Thousands of security forces patrolled the streets in the capital Dhaka and nearby Tongi town yesterday as a general strike called to protest the slaying of an opposition lawmaker brought Bangladesh to a near standstill.
Gunmen opened fire at an opposition rally in Tongi on Friday, killing Ahsanullah Master, a lawmaker from the country's main opposition Awami League.
The strike is part of three days of action called by the opposition party to protest Master's death, which they blame on government supporters. Authorities suspect his death may be linked to an internal party feud.
The nationwide dawn-to-dusk strike shut down schools and shops in Dhaka, a city of 10 million people. Streets were empty of traffic except a few state-run buses and rickshaws.
Many commuters walked to work yesterday -- a working day in Muslim-majority Bangladesh.

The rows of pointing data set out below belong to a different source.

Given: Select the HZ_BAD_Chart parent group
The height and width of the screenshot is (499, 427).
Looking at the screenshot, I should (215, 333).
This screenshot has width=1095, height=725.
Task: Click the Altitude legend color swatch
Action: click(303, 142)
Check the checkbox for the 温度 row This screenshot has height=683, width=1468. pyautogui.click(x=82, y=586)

Riot police manned barbed-wire barricades erected around the headquarters of the Awami League in central Dhaka, preventing its members from taking to the streets.

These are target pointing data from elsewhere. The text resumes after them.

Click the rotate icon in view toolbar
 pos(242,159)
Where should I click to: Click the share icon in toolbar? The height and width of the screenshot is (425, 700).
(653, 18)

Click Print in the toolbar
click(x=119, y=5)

Security was similarly tight in Tongi and more than 60 other cities and towns where the strike took hold, the opposition said.
No strike-related violence was immediately reported.
The Awami League often calls general strikes to highlight its demands or embarrass the government, and the strikes frequently turn violent.
Authorities deployed several thousand police and paramilitary soldiers on the streets of Dhaka and Tongi to prevent violence during the opposition-sponsored general strike, Dhaka police chief Ashraful Huda said.
On Friday and Saturday, riot police clashed with thousands of opposition supporters who rampaged through Dhaka and Tongi to protest Master's shooting.
Angry mobs attacked government buildings, shops, trains, cars and buses. One person was killed when police fired shots to disperse a mob in Tongi on Friday.